Investment programmes have supported economic growth in countries like Ethiopia, Guinea and Cote d’Ivoire, but they may become at risk if access to capital does not improve, a senior World Bank official has warned.

“The tightening of financial conditions is certainly affecting our countries, said Albert Zeufack, Africa chief economist of the World Bank, in an interview with GlobalMarkets. “There is an issue with the perceived risk for Africa. There is empirical evidence that the perception of risk in Africa is always exaggerated,” he said.

“If you look at sovereign bond spreads, they have shot up in the past six months. Countries like Ghana now have spreads above 1,300bp, this is extremely high. It is limiting fiscal space. For us it is a worry because the last thing we want is for countries to stop investing.

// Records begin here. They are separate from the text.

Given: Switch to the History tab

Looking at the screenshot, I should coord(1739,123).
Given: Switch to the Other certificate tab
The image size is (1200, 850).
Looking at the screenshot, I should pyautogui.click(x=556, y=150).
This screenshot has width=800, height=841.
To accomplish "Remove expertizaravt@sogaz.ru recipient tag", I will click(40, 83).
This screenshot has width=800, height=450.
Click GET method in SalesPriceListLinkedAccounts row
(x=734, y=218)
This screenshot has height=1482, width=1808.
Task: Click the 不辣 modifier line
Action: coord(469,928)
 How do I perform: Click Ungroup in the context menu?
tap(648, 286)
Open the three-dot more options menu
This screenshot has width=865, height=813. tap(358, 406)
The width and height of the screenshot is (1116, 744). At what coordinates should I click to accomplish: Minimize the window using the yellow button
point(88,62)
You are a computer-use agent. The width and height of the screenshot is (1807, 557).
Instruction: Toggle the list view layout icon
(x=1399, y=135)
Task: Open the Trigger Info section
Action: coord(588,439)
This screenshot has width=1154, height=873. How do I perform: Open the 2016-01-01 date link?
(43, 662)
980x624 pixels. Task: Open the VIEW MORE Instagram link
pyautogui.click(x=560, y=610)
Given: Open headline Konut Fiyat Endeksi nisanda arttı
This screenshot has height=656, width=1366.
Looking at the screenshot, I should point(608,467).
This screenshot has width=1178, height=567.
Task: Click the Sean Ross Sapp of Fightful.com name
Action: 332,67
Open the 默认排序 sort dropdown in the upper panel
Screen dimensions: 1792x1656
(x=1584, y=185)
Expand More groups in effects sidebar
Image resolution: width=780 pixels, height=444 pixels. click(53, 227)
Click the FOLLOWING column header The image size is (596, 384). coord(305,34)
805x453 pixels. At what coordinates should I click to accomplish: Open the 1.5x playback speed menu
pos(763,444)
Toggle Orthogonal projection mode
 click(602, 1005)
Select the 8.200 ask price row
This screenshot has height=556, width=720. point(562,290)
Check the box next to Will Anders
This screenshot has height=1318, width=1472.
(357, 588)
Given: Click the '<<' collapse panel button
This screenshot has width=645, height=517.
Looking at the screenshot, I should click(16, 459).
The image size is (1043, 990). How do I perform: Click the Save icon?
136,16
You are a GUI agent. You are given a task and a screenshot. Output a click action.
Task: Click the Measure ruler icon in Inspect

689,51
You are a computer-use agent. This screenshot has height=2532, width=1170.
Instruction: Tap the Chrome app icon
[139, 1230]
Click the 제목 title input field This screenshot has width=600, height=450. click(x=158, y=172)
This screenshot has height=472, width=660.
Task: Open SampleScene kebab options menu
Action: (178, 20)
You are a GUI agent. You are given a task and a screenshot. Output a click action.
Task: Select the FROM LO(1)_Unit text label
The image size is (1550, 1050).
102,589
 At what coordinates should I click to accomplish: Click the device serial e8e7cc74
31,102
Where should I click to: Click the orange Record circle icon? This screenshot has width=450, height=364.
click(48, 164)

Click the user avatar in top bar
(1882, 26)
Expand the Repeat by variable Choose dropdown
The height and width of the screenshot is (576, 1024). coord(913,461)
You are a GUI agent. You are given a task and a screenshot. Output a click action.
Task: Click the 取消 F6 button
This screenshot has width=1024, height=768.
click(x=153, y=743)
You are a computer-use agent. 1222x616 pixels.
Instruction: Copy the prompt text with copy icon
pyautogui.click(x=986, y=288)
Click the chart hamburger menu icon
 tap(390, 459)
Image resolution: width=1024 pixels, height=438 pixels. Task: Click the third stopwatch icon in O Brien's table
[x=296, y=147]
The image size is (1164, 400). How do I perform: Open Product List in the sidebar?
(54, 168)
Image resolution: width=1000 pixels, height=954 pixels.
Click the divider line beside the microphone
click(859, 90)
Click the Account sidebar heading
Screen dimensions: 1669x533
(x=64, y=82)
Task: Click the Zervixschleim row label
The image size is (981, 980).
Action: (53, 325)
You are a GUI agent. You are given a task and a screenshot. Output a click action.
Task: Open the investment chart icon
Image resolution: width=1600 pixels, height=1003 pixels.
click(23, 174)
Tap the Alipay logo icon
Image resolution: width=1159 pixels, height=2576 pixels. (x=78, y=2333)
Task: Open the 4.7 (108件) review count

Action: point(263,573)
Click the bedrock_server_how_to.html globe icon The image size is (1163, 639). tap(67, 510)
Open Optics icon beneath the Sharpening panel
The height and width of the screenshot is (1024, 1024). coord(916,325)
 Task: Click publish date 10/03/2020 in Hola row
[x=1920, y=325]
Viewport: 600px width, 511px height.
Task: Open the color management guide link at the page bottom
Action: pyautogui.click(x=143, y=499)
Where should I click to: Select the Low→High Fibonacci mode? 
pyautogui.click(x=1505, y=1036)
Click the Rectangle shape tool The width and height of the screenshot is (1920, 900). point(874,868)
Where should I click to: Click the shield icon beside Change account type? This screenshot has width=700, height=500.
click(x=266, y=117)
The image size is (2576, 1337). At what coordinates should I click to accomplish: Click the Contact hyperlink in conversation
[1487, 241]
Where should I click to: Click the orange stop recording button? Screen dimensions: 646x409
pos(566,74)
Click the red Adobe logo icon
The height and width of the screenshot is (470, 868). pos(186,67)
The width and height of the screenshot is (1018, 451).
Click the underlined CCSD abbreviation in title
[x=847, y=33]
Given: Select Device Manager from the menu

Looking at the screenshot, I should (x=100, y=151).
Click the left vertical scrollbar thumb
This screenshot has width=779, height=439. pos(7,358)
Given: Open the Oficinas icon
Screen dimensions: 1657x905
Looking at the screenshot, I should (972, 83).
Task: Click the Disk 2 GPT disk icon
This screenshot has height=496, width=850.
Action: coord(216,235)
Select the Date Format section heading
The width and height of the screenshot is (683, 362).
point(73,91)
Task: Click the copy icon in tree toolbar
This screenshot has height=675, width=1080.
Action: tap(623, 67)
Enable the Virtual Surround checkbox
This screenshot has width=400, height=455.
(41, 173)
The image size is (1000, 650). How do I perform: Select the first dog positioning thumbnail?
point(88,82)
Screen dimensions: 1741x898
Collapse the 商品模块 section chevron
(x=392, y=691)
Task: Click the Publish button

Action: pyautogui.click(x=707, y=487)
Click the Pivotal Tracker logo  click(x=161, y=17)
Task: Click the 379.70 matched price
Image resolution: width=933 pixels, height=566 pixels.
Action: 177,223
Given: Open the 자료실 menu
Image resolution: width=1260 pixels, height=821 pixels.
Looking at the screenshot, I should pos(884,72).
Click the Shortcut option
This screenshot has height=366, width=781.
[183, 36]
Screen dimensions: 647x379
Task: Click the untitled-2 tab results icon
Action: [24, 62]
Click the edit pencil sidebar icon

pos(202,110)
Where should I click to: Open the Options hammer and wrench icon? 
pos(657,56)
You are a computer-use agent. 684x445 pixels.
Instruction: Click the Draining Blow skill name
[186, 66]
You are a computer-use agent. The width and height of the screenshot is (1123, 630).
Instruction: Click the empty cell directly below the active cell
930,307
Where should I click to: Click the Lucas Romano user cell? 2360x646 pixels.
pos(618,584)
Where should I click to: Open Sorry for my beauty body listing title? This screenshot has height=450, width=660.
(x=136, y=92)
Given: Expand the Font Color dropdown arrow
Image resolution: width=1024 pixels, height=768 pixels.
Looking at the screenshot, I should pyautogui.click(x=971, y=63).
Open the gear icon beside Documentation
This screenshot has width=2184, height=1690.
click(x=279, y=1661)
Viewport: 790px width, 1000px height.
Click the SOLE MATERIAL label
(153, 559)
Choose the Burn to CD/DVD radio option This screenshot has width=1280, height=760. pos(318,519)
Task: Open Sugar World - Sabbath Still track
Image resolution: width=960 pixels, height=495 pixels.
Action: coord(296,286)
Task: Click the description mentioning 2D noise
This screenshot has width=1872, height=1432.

The issue of access to capital for infrastructure is critical.”

PENSIONS FUNDS

He said there was more than $3tr in sovereign funds that were getting close to a zero interest rate. “Pension funds have a lot of liquidity across the world in a low interest rate environment,” he said.

“These resources can be converted into longer term maturities to finance infrastructure in Africa. There is evidence that the return on investment in infrastructure in Africa is actually very high. It is comparable to other international bank loans,” he said.

The World Bank has been using more guarantees to help African countries address the issue of risk. “Although we know there is serious tightening on the international financing landscape, we hope countries will continue these investments in infrastructure and this would be likely to keep growth at higher levels,” he said.

The World Bank has just slashed its 2016 growth forecast by almost half to 1.6% (from 3% in April) mainly due to the “terrible situation” in the continent’s largest economies in Nigeria, South Africa and Angola, which account for 60% of Sub-Saharan GDP. “This is worrisome because this is the lowest level in more than two decades. It is even lower than population growth. For the first time in two decades, income per capita is going to grow at a negative rate,” said Zeufack.

Declining commodity prices have crippled the economy of many countries. Others economies that are dependent on agriculture have been hit by “one of the strongest El Niños” and drought in southern Africa, said David Hedley, Africa economist at the Institute of International Finance.

There also risks ahead. Countries that are more vulnerable to a rise in US interest rates are those that have a high volume of capital flows in their balance of payments, according to Zeufack, such as Kenya, Nigeria and South Africa.